▶ Extrait du document
┄┄┄┄┄┄┄┄┄┄

En outre, la Cour doit appliquer cette règle en tenant dûment compte du contexte : le mécanisme de sauvegarde des droits de l’homme que les Parties contractantes sont convenues d’instaurer (ibidem, § 69). La Cour a ainsi reconnu que l’article 35 § 1 (ancien article 26) doit s’appliquer avec une certaine souplesse et sans formalisme excessif (voir, par exemple, l’arrêt Cardot c. France du 19 mars 1991, série A no 200, p. 18, § 34). Elle a de plus admis que la règle de l’épuisement des voies de recours internes ne s’accommode pas d’une application automatique et ne revêt pas un caractère absolu ; en en contrôlant le respect, il faut avoir égard aux circonstances de la cause (voir, par exemple, l’arrêt Van Oosterwijk c. Belgique du 6 novembre 1980, série A no 40, p. 18, § 35). Cela signifie notamment que la Cour doit tenir compte de manière réaliste non seulement des recours prévus en théorie dans le système juridique de la Partie contractante concernée, mais également du contexte juridique et politique dans lequel ils se situent ainsi que de la situation personnelle des requérants (arrêt Akdivar précité, p. 1211, § 69).

┄┄┄┄┄┄┄┄┄┄

▶ Complétez ce qui suit
[1] Traduisez en anglais cette phrase de l'extrait sur l'épuisement des voies de recours internes : « La Cour a ainsi reconnu que l’article 35 § 1 (ancien article 26) doit s’appliquer avec une certaine souplesse et sans formalisme excessif (voir, par exemple, l’arrêt Cardot c. France du 19 mars 1991, série A no 200, p. 18, § 34). »
[2] Sélectionnez toutes les lignes des enregistrements qui contiennent le mot « pixels », en tenant compte de la casse.

┄┄┄┄┄┄┄┄┄┄

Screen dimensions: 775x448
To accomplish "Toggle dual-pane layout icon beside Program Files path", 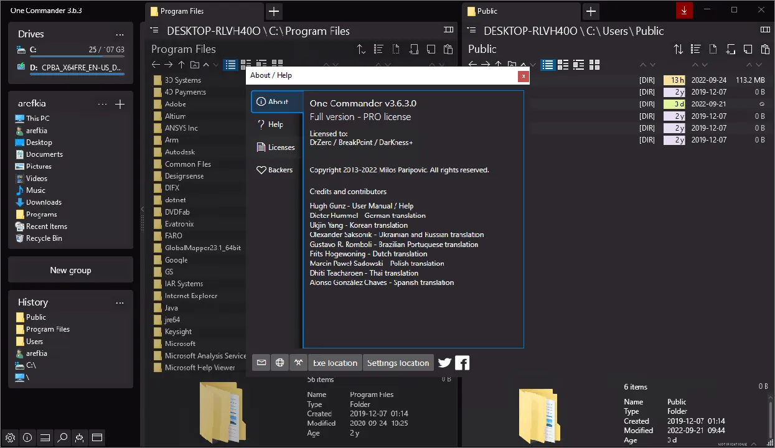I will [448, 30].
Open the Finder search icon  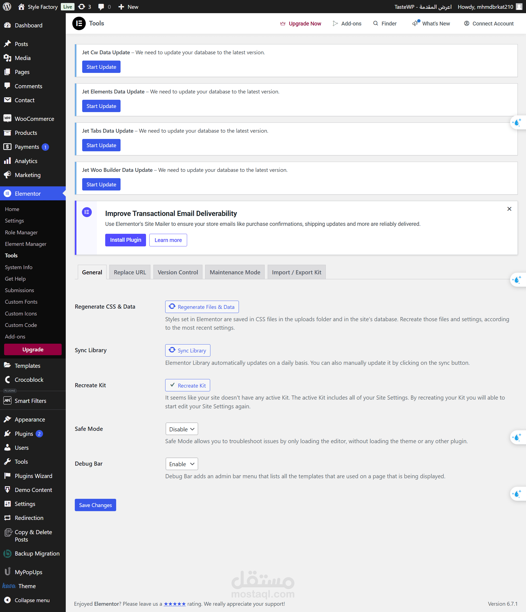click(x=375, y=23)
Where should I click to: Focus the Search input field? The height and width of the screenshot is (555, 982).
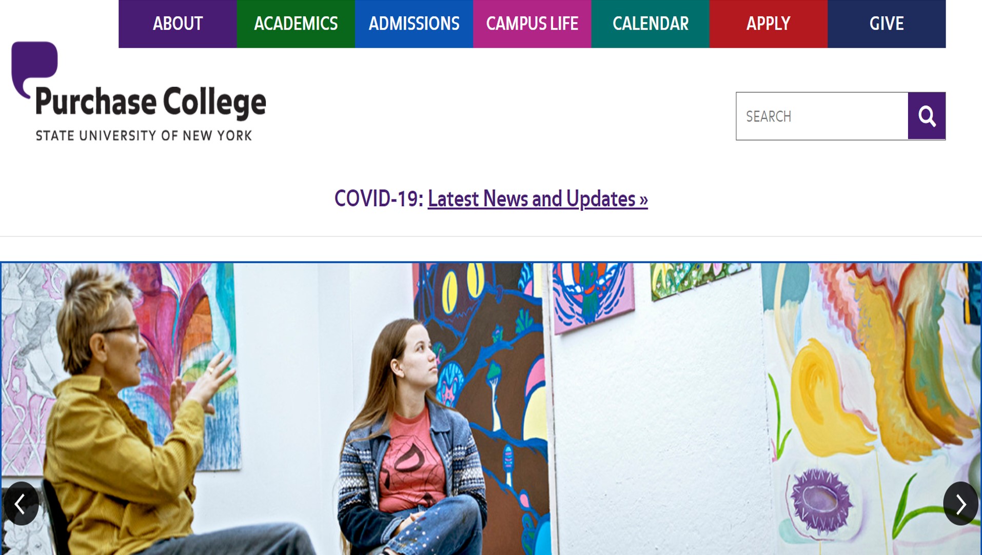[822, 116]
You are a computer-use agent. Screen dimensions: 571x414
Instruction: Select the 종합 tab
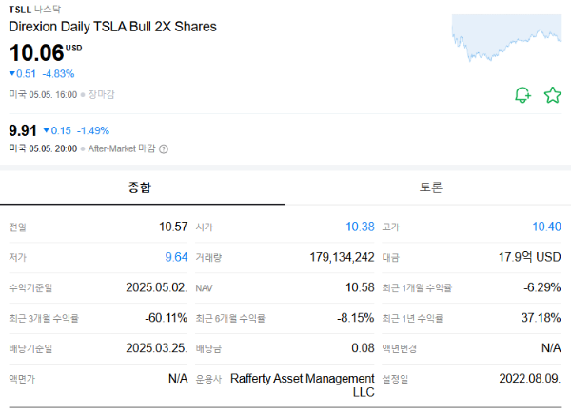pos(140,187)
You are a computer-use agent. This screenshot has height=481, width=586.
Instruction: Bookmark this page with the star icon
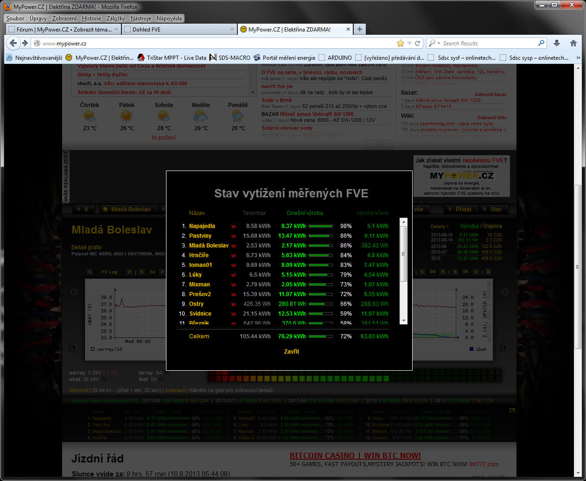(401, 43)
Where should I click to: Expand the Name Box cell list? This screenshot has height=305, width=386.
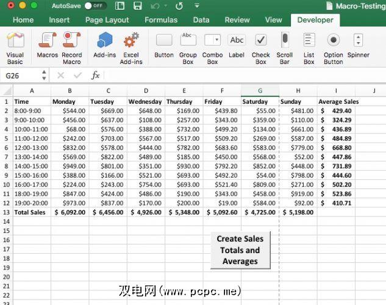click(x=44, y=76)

┄┄┄┄┄┄┄┄┄┄

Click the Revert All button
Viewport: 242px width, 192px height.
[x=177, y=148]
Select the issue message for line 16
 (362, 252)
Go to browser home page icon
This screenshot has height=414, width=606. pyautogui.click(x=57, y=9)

┄┄┄┄┄┄┄┄┄┄

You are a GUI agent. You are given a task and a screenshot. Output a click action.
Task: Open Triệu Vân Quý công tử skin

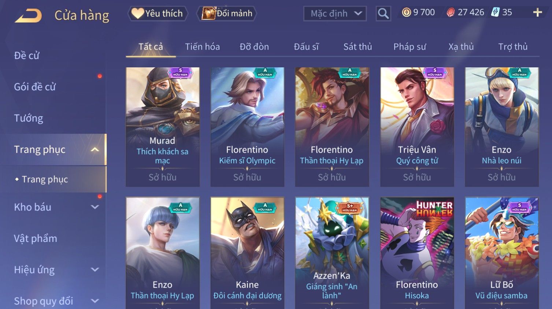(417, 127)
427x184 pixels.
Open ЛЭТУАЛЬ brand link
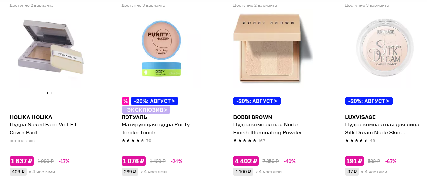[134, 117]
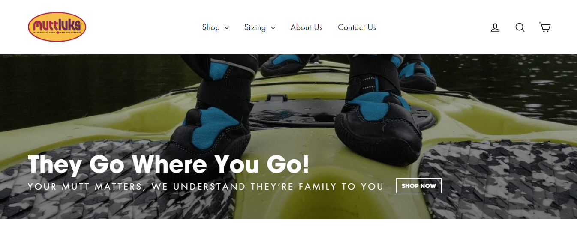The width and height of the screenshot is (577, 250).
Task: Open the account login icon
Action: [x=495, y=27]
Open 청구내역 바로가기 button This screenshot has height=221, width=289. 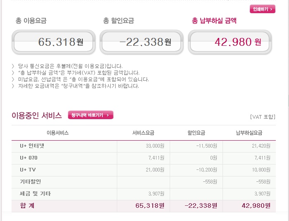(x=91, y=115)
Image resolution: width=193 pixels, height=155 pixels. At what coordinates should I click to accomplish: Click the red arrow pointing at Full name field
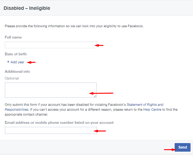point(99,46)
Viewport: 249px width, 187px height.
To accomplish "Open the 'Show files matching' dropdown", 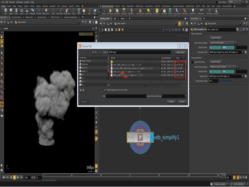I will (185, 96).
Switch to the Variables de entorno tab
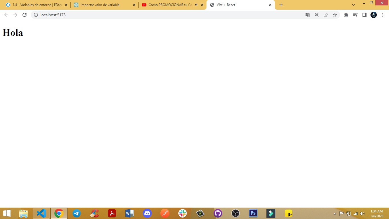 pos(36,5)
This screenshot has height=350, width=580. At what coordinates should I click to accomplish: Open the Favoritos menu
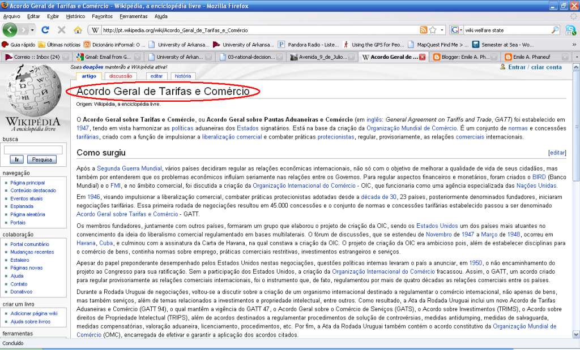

┄┄┄┄┄┄┄┄┄┄

▶ Réponses par tâche
[1] The Court has thus recognized that Article 35 § 1 (former Article 26) must be applied with some degree of flexibility and without excessive formalism (see, for example, the Cardot v. France judgment of 19 March 1991, Series A no. 200, p. 18, § 34).

[2]
427x184 pixels.
Image resolution: width=193 pixels, height=155 pixels. At what coordinates should I click to accomplish: Click the red arrow pointing at Full name field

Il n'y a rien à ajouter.